The data architecture of the software is pretty much unchanged from my original description. It is still a three stage data pipeline. The first and second stages are issued by CRON jobs running at 1 second and 5 minute intervals respectively. The first stage monitors all the motion and door sensors detecting and counting transitions and firing off asynchronous requests for immediate action for events such as arriving home to an empty house. The state of this first stage is embodied in a resource call active:quickPoll which along with various other data resources from the weather station and power monitor are used by the second stage. The second stage, active:slowPoll aggregates all the information for the last 5 minutes and writes a record to the database, the data looks this:


<slow>
<house>
<moisture>0.0</moisture>
<upstairs_deg_C>17.4</upstairs_deg_C>
<downstairs_deg_C>16.3</downstairs_deg_C>
<humidity>57</humidity>
<atHome>false</atHome>
<lastAtHome>5189024</lastAtHome>
<inner>30</inner>
<outer>0</outer>
<innerDiff>0</innerDiff>
<outerDiff>0</outerDiff>
<power>195</power>
<cpu_deg_C>39</cpu_deg_C>
</house>
<weather>
<temperature_deg_C>10.3</temperature_deg_C>
<humidity>92</humidity>
<dewpoint>9.0</dewpoint>
<light>0.43</light>
<rain>246.0</rain>
<pressure>1001.0</pressure>
<wind_mph>0.0</wind_mph>
<wind_angle>77.1</wind_angle>
</weather>
</slow>


The third stage is a suite of groovy scripts which generate visualizations of the data and determine the actions that occur when different events take place. I have a web interface in place that allows these to be remotely edited. These are run on demand but are cached where appropriate.

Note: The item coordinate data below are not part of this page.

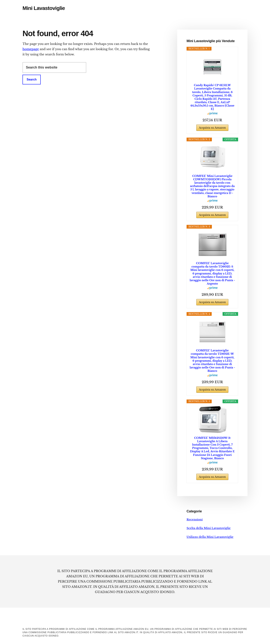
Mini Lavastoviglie (44, 8)
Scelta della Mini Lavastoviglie (209, 528)
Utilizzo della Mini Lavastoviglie (210, 537)
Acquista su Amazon (212, 128)
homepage (31, 49)
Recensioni (195, 520)
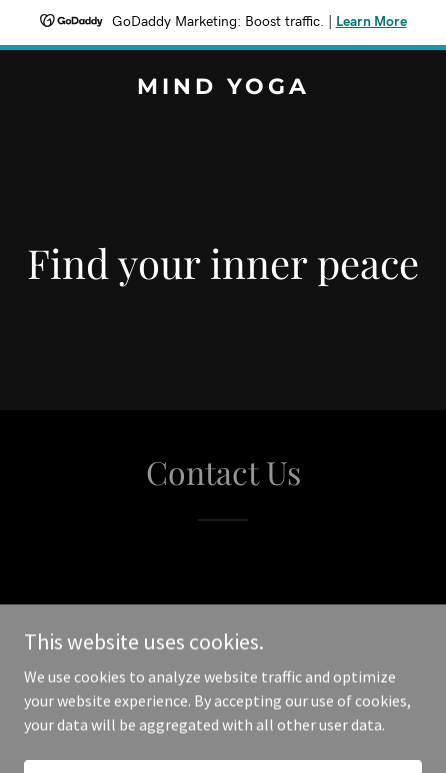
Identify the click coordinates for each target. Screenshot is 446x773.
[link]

This is the Static Structure Diagram of the module. The architecture can be summarized as being three layer. The first layer (home monitor) controls access to the second layer (home monitor private /branch-merge) and splits out requests into one of two channels the first provides an authenticated session and the second allows unauthenticated access to certain resources. The third layer (data layer) hosts the hardware and database accessors. I've used a few interesting external projects to help with connectivity, these are libk8055, openJaWS, and RXTXcomm.

I won't go into any more detail about the code. If anyone is interested I can send you the module.

Photos

Here are a few photos of the installation:


Installed and tidy in a cupboard!


The interface board and wireless transmitter in a box


Spaghetti wires under the floor boards.


Closeup of the opto-isolators

1 comments:

  1. Tony,

    Thanks so much for the update. As a system architect, NK fan and user, and meteorologist, I have loved this app since I first saw it in 2004. It is a beautiful little example for the end-to-end use of NK from Accessor to Resource delivery, all with continuous state change (thank you, weather). Nice to have graphical resources.

    It is nice to get an update on the little refactorings such as the switch to Protovis. Also, NK nicely hid the fact that you got a real weather station, wouldn't have known if you didn't mention it.